- _Activity_:
Extract the whole listing as it stands. Do not include the pictures.

- _Data excerpts_:
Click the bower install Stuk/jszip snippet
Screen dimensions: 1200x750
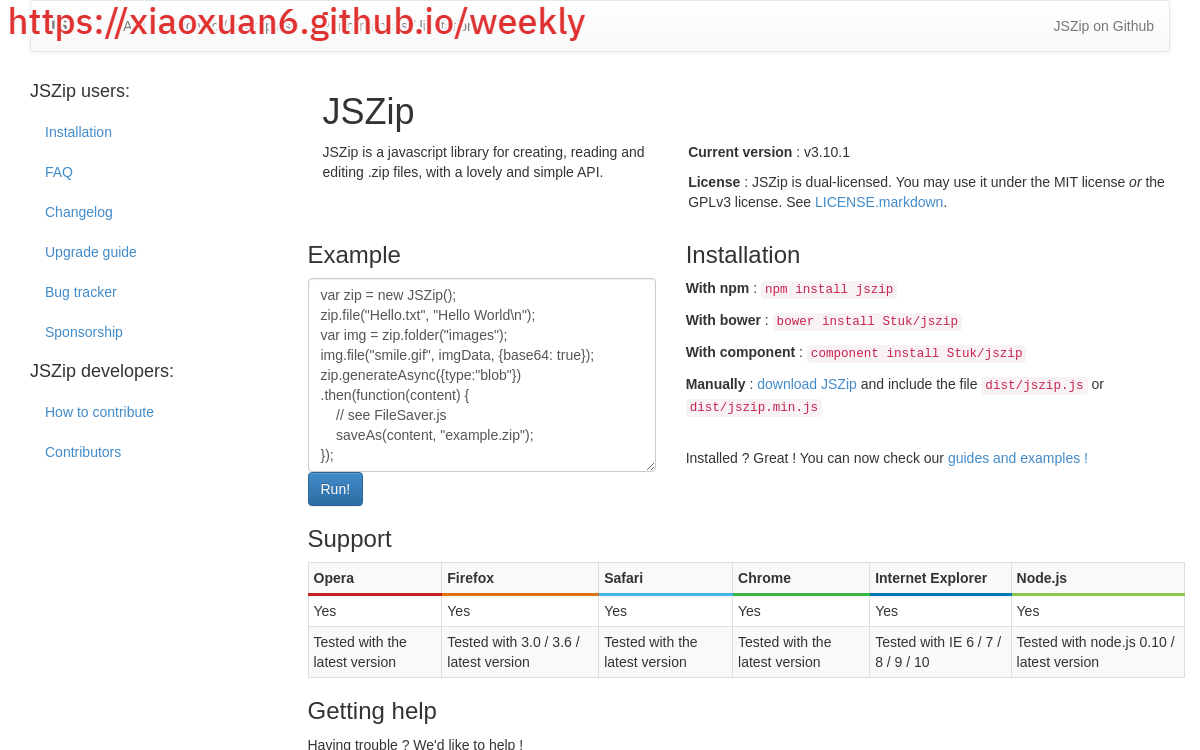(867, 322)

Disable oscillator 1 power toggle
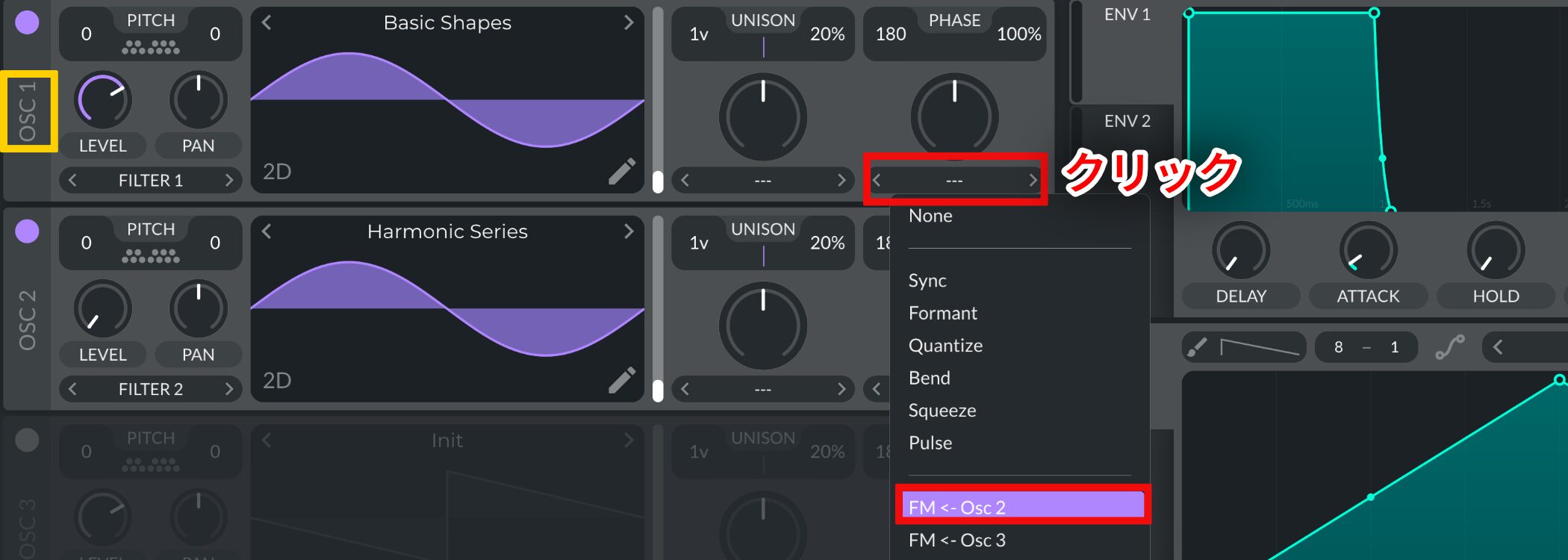28,22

- _Answer space_:
Click the bower install Stuk/jszip snippet
Screen dimensions: 1200x750
(867, 322)

Disable oscillator 1 power toggle
28,22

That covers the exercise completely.